[Set exercise 1] What four-step sequence does the passage on data extraction offer as a way to think about extraction?
[Set exercise 2] Retype the passage on data extraction, everything from "- Flattening JSON" down to "fast to compute.".

Why this matters
As a Product Analyst, you routinely pull raw data into clean, usable tables before any analysis. Typical tasks include:
- Extracting event logs (views, clicks, purchases) for a date range to analyze funnels or retention.
- Pulling orders and users from a database to build revenue and cohort datasets.
- Flattening JSON payloads from tracking or feature flags to evaluate experiments.
- Loading Parquet or CSV snapshots efficiently to avoid memory issues.
Solid extraction ensures your metrics are correct, reproducible, and fast to compute.
Concept explained simply
Data extraction is the step of getting just the right slice of data, with the right shape, into pandas. Think: source → subset → structure → save.
- Source: where data lives (CSV/Parquet/JSON/SQL).
- Subset: the rows/columns you actually need (date and event filters, usecols).

[Given data]
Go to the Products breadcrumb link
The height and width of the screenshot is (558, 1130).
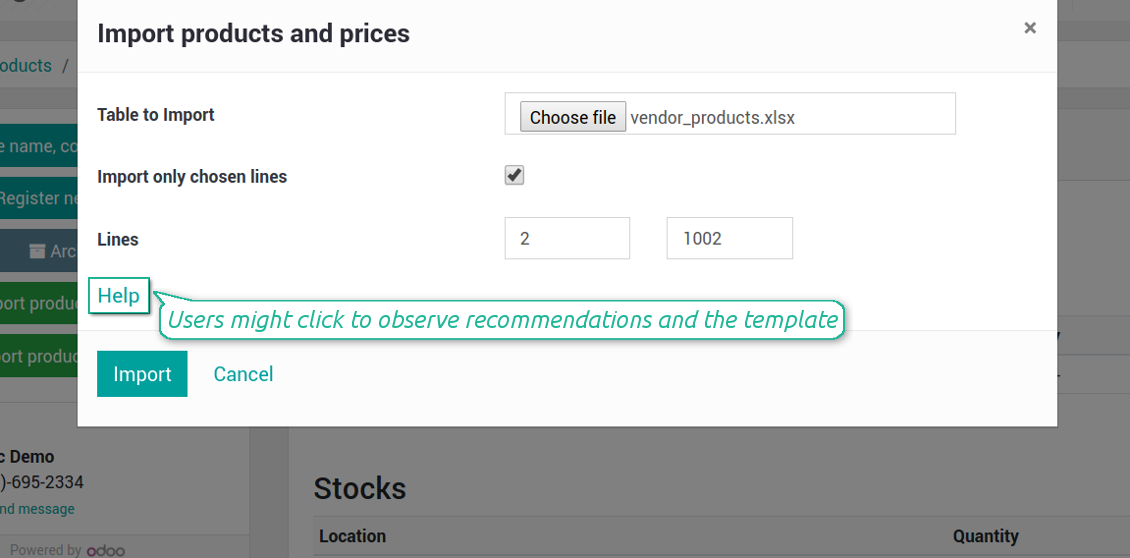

[Expected answer 1] Source, subset, structure, save.

[Expected answer 2]
- Flattening JSON payloads from tracking or feature flags to evaluate experiments.
- Loading Parquet or CSV snapshots efficiently to avoid memory issues.
Solid extraction ensures your metrics are correct, reproducible, and fast to compute.